At the same time, the independent movement of the working class and its embrace of a class struggle programme will be taken up by millions of workers in all sections of the world, both in the so-called advanced (industrialised) countries, as well, as in the terribly oppressed and exploited countries and continents in the neocolonial world. Until recently, reactionary despots like Bolsonaro in Brazil, Trump in the US and Modi in India seemed to be setting the tone. Bolsonaro echoed Trump in boasting that he “wouldn’t feel anything” if infected with the virus and “rubbished efforts to contain the illness with large-scale quarantines as his country’s two biggest cities went into shutdown in a desperate bid to save lives”. [Guardian]. He claimed in a five-minute address to the nation that it was more important to contain panic and hysteria, and called for an end to lockdowns imposed in some states. This sparked protests and opposition demonstrations with one declaring: “We don’t have a president – we have a clown who doesn’t know what he is doing”! Echoes of Trump!

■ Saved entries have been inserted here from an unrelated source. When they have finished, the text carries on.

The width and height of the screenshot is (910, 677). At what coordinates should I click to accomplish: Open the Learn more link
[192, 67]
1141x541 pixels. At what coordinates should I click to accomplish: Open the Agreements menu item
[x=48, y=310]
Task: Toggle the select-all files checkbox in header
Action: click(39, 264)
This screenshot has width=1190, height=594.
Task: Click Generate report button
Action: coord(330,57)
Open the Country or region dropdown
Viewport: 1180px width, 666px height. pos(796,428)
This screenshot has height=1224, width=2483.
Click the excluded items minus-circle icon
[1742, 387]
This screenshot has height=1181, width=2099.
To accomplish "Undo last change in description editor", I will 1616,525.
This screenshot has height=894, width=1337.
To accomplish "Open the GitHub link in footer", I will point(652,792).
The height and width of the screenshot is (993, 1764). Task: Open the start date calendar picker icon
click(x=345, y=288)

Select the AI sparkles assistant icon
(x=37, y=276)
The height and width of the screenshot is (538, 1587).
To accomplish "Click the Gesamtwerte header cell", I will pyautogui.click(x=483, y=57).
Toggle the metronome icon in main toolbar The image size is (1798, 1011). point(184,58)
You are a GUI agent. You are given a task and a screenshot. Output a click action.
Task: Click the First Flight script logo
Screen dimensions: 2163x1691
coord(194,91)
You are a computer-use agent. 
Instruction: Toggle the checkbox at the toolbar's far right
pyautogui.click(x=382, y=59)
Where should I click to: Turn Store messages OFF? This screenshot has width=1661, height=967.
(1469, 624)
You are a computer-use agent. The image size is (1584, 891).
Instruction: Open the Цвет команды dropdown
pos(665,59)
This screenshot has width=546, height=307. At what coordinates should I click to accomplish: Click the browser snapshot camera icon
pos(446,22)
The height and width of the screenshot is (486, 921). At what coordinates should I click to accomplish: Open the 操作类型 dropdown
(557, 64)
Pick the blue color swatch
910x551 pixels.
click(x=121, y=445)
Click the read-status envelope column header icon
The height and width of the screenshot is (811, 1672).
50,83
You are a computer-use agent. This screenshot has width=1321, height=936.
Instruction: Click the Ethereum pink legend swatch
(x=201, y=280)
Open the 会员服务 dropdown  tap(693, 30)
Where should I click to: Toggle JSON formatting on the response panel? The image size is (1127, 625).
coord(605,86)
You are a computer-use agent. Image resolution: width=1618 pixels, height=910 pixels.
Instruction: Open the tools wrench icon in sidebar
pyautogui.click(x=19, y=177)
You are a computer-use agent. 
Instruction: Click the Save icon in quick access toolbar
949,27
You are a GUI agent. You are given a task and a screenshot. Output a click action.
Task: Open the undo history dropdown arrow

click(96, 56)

This provoked even the gangs in the favelas to go onto WhatsApp and seek to take the situation into their own hands by urging residents in the densely populated slums to “stay home or else”. In other words, in their own way they were trying to protect the population from the virus, something that Bolsonaro has refused to do, describing the pandemic as mere “sniffles”. The Financial Times describes the incredible neglect by showing the independent intervention of the poor occupants of the favelas and even of the gangs to seek a modicum of safety. They report that in Sao Paulo “most people are self-employed and are becoming concerned about what tomorrow will look like without money or food”! Already, Bolsonaro’s stance is provoking big protests and will fuel a revolt against him and his government. Given Brazil’s history, which at the best of times is a pressure cooker ready to explode – mass uprisings can be expected here and in other parts of Latin America, as the example of Chile, that we have reported, shows.
These clowns and despots already stand politically exposed as being incapable of either understanding the pandemic or taking the necessary action to defend the population. Economically things may get worse before politically they get better. The net result will be mass movements worldwide seeking once more to rediscover the genuine ideas of socialism – organised on a democratic and working-class basis – in a movement to change the world!